In my life apart from Point Reyes I’ve watched plenty of kids grow up, seen plenty of people grow old, and helped some people die. Many of the creatures I’ve known for years – my godson, my goddaughters, some colleagues and friends – didn’t even exist when I first visited this beach. My brother Jordan, on the other hand—as well as my father, and my grandparents —were alive back then. I remember writing my brother and telling him about waking up in the middle of the night to find a huge fallow deer standing outside the door of my tent, framed by the constellation Cassiopeia. My brother studied ancient Greek, and the moment had seemed like something right out of a myth.
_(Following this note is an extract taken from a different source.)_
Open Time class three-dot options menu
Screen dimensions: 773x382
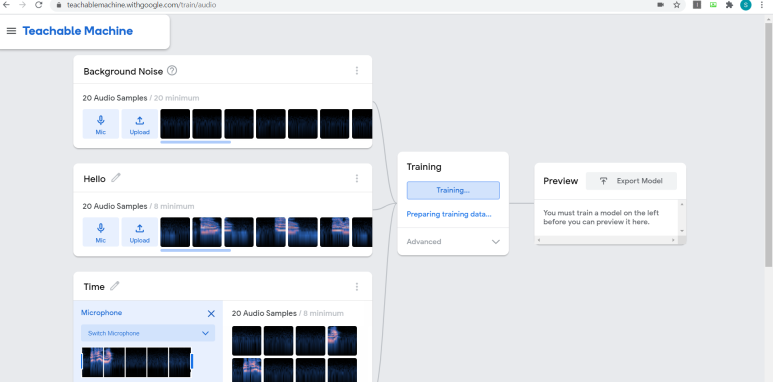tap(356, 286)
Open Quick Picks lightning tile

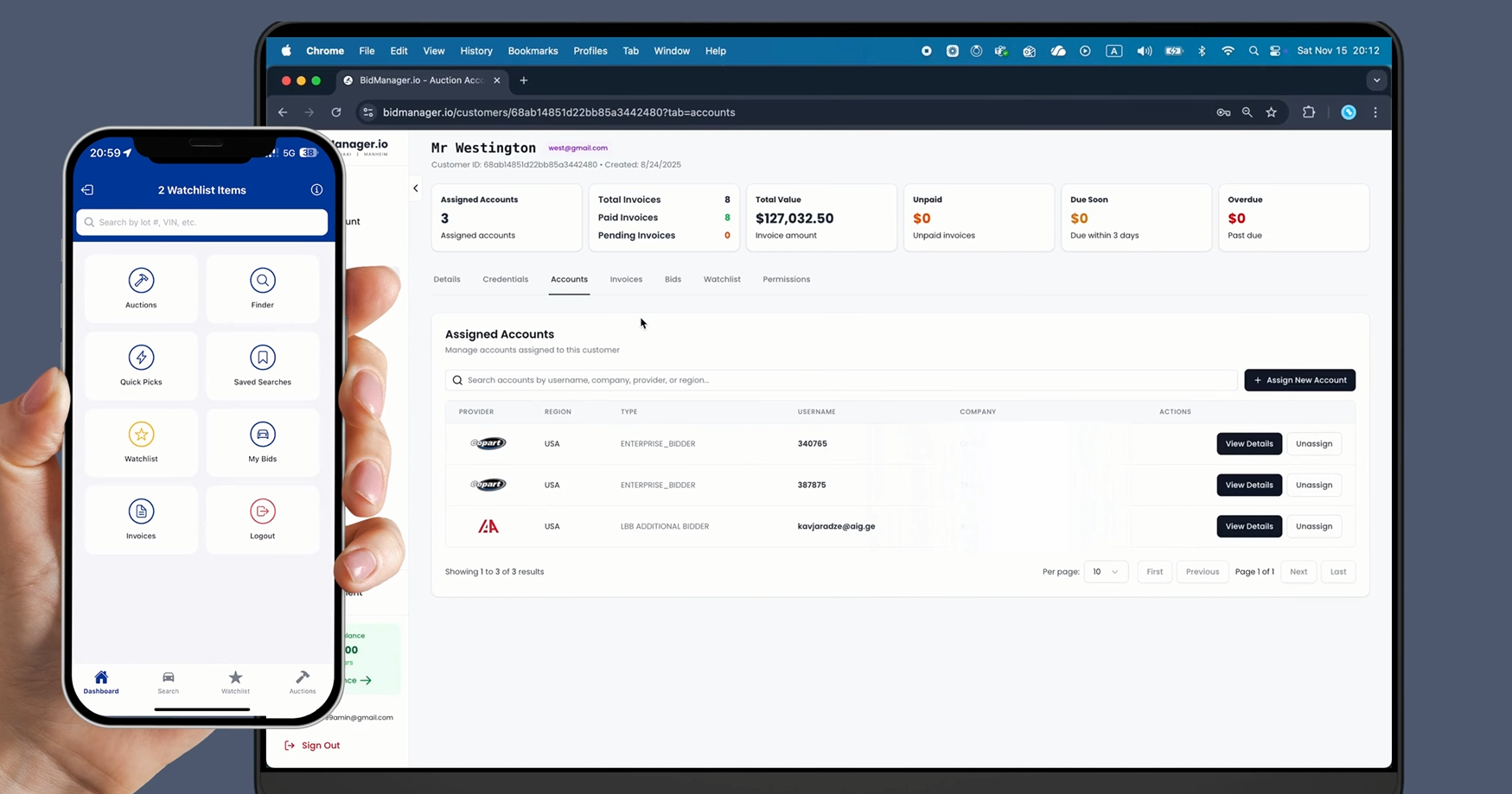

The bluffs and rocks and dunes of this coastline have aged and crumbled during those years, shaped by erosion and earthquakes. Point Reyes is often called an “Island in Time”; its geological origins lie more than 300 miles south, in the matching strata of the Tehachapi Mountains. The entire peninsula, which lies just over the San Andreas Fault, has been migrating northward for millions of years. It’s a lively place, where the ragged edges of the North American and Pacific plates scrape and shift in a perpetual renewal of the planet’s crust. Sometimes, standing on the rocks above Sculptured Beach, it occurs to me that I’m at the continent’s razor edge, a slice of real estate as ephemeral as a Tibetan sand mandala.
Though I love this seashore—and have marked its changes in a dozen journals—I don’t measure time on a geologic scale. I measure by the people who have come and gone in my life, during four decades of beach fires, day hikes, wildflowers and bobcat-sightings.
The seal surfaces again, keeping pace with my stroll along the shore. Ready with my binoculars, I catch a glimpse of his face. The pinniped tilts his head, genuinely curious.
“Do I know you?” I call out, because alone on the beach we often speak without expecting an answer. “Did I know your father? Your aunt? Have we met before?”
The seal disappears, exquisitely adapted to an ocean that has already numbed my feet. I didn’t recognize him, of course. But it is not unreasonable to think that, when I first visited this coastline, one of his kin watched me spread out a blanket, just as I’ll do today. For all I know, the seals themselves have kept track of me: that tall guy with thin ankles and a large beak, who used to have black hair.
Each life on this planet is a continual coming-of-age, performed with a cast of characters engaged in similar activities. We grow up and share the world with everyone, and everything, around us. For that reason I’m willing to consider these seals and bobcats, these pelicans and elk, as part of my circle of friends (or at least my network of acquaintances). Even a fleeting moment of non-verbal contact with a seal feels strangely comforting – like spotting a former classmate, or her daughter, from atop the Ferris wheel at a crowded county fair.
They may not hear us, or see us wave, but it hardly matters. The sentiment is what counts. We’re still around, you and I. The world’s still spinning. I wish you well.